## Begin Extract to read
**TITLE: **UPS
Delivers Optimal Phase Diagram for High Dimensional Variable Selection

**SPEAKER:** Jiashun Jin

**ABSTRACT: **

Consider a linear regression model \begin{equation*}

Y = X \beta + z, \qquad z \sim N(0, I_n), \qquad X = X_{n, p},

\end{equation*} where both $p$ and $n$ are large but $p > n$. The vector $\beta$ is unknown but is sparse in the sense that only a small proportion of its coordinates is nonzero, and we are interested in identifying these nonzero ones. We
model the coordinates of $\beta$ as samples from a two-component
mixture $(1 - \eps) \nu_0 + \eps {\pi}$, and the rows of $X$ as
samples from $N(0, \frac{1}{n}\Omega)$, where $\nu_0$ is the point mass at $0$, $\pi$ is a distribution, and $\Omega$ is a $p$ by $p$ correlation matrix which is unknown but is presumably sparse.

We
propose a two-stage variable selection procedure which we call the {\it
UPS}. This is a Screen and Clean procedure, in which we screen
with the Univariate thresholding, and clean with the Penalized MLE. In many situations, the UPS possesses two important properties: Sure
Screening and Separable After Screening (SAS). These properties enable
us to reduce the original regression problem to many small-size
regression problems that can be fitted separately. As a result, the UPS
is effective both in theory and in computation.
## End Extract to read
## Begin Data extract
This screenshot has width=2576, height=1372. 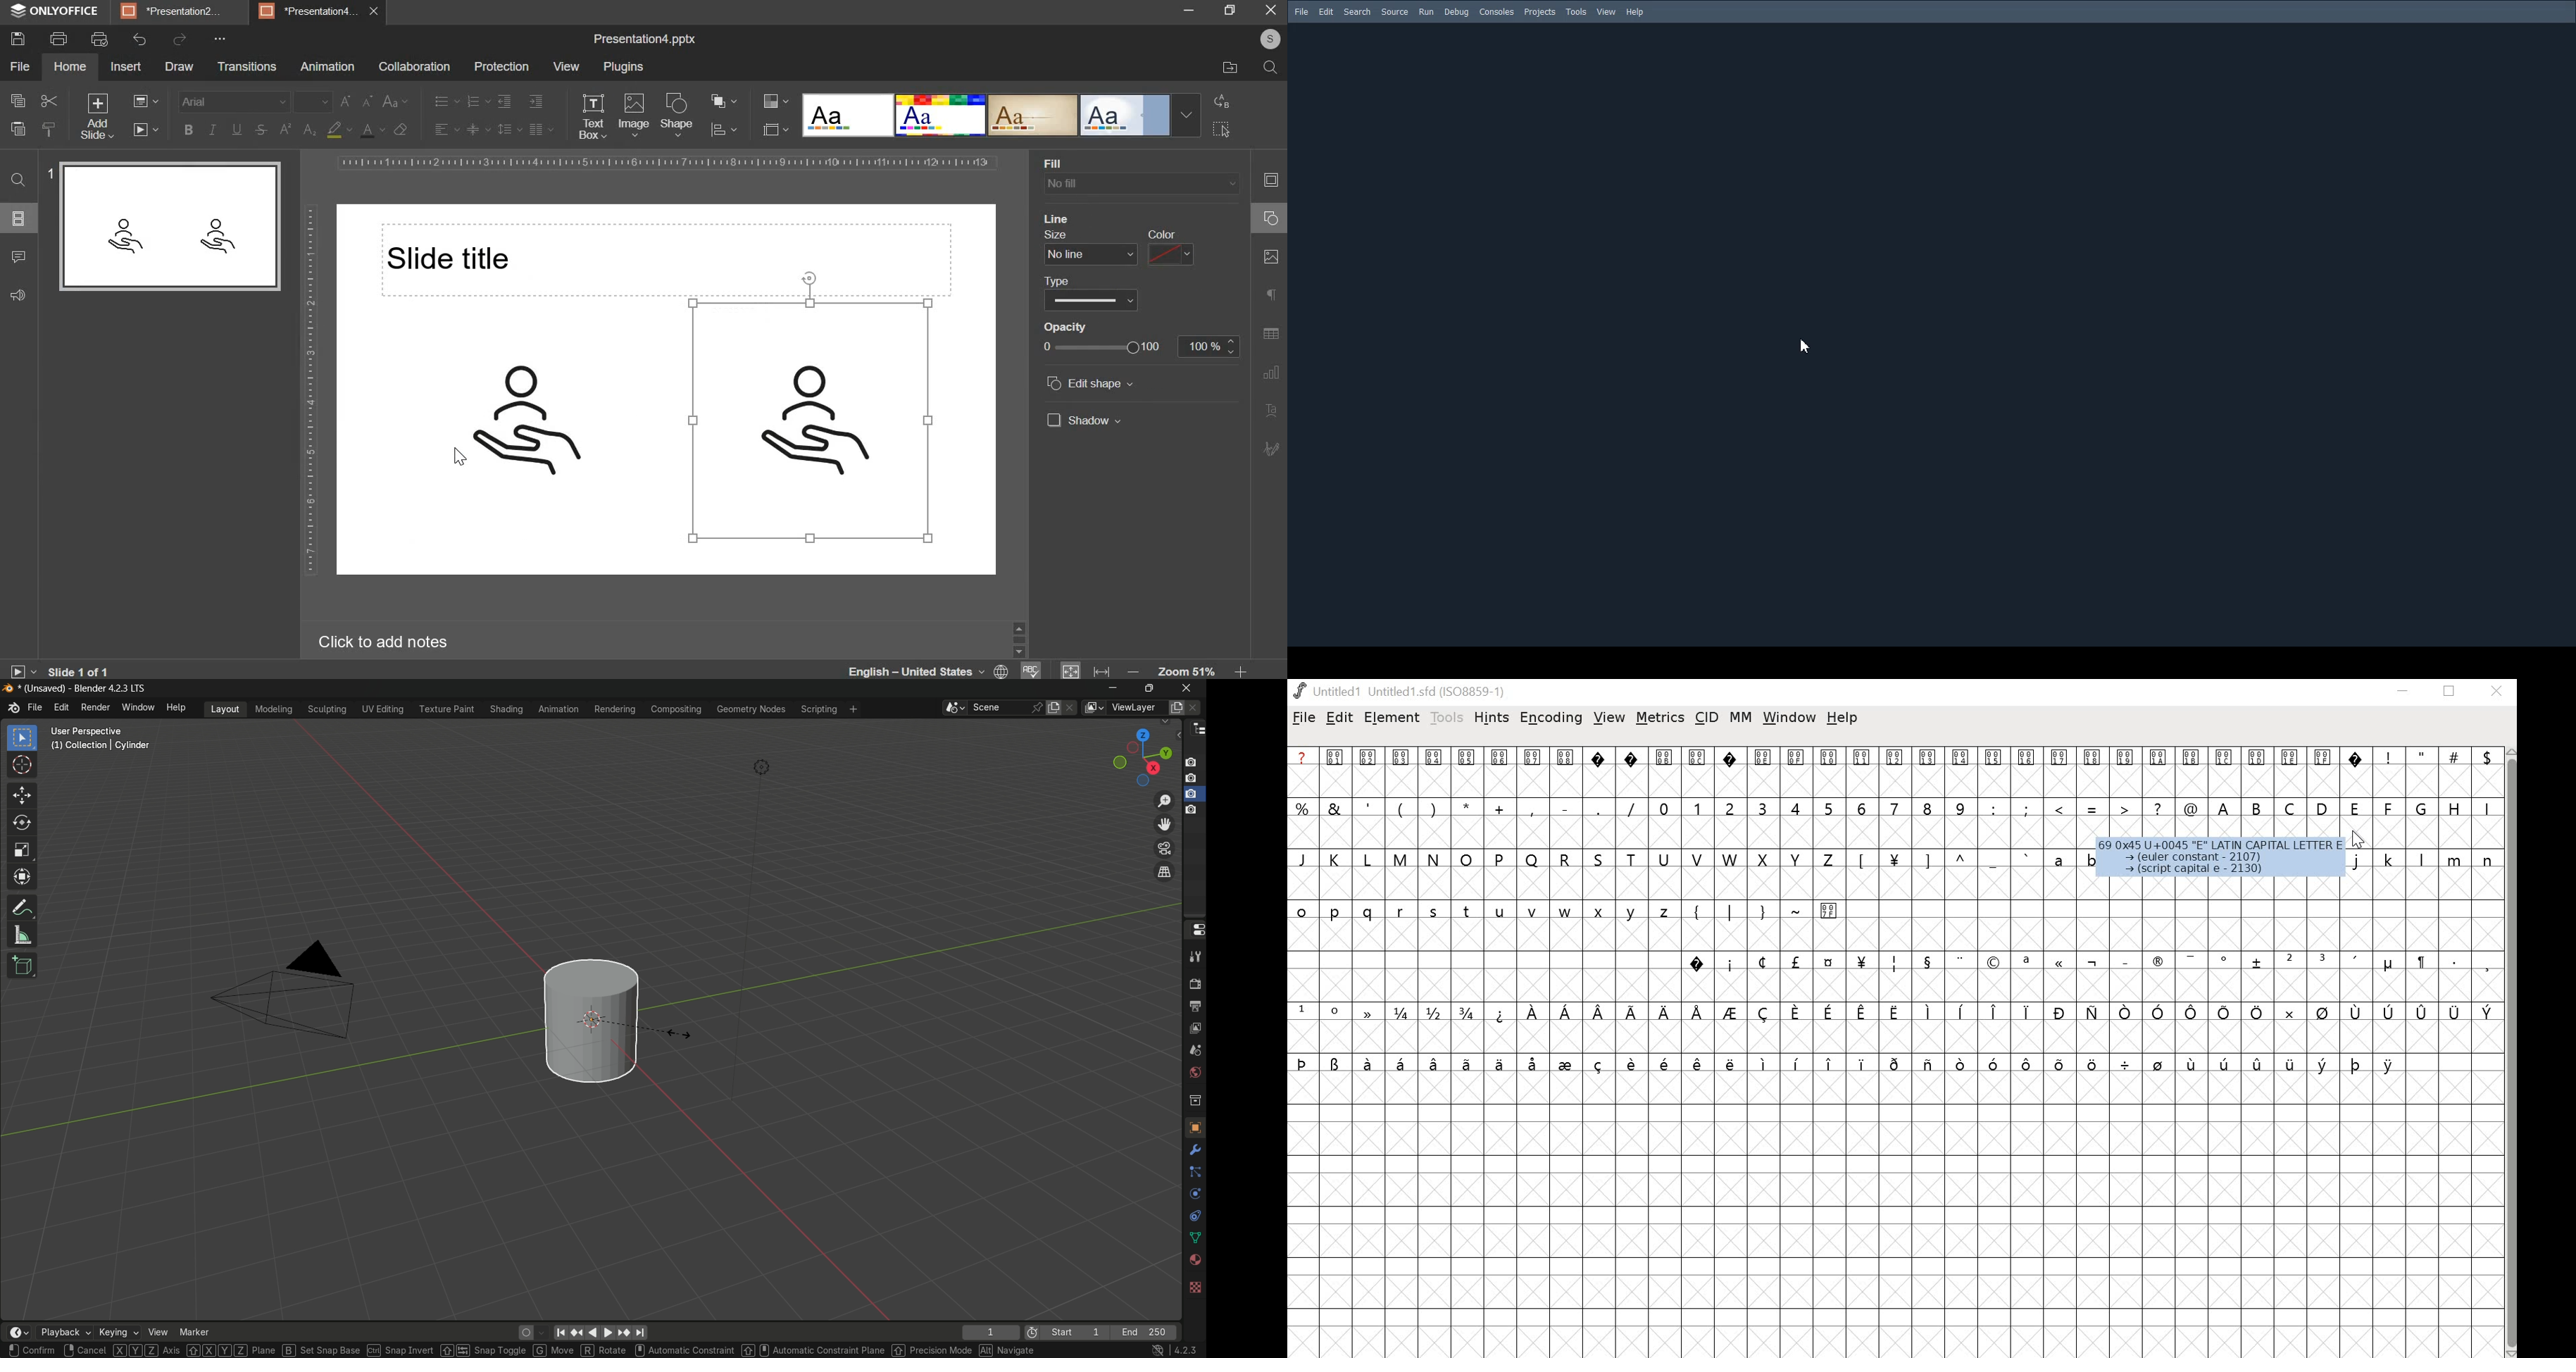 I want to click on Source, so click(x=1395, y=11).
## End Data extract
**Your task**
From the UPS abstract above, reproduce word for word the passage between "Y = X \beta" and "is presumably sparse.", inclusive.

**Solution**
Y = X \beta + z, \qquad z \sim N(0, I_n), \qquad X = X_{n, p},

\end{equation*} where both $p$ and $n$ are large but $p > n$. The vector $\beta$ is unknown but is sparse in the sense that only a small proportion of its coordinates is nonzero, and we are interested in identifying these nonzero ones. We
model the coordinates of $\beta$ as samples from a two-component
mixture $(1 - \eps) \nu_0 + \eps {\pi}$, and the rows of $X$ as
samples from $N(0, \frac{1}{n}\Omega)$, where $\nu_0$ is the point mass at $0$, $\pi$ is a distribution, and $\Omega$ is a $p$ by $p$ correlation matrix which is unknown but is presumably sparse.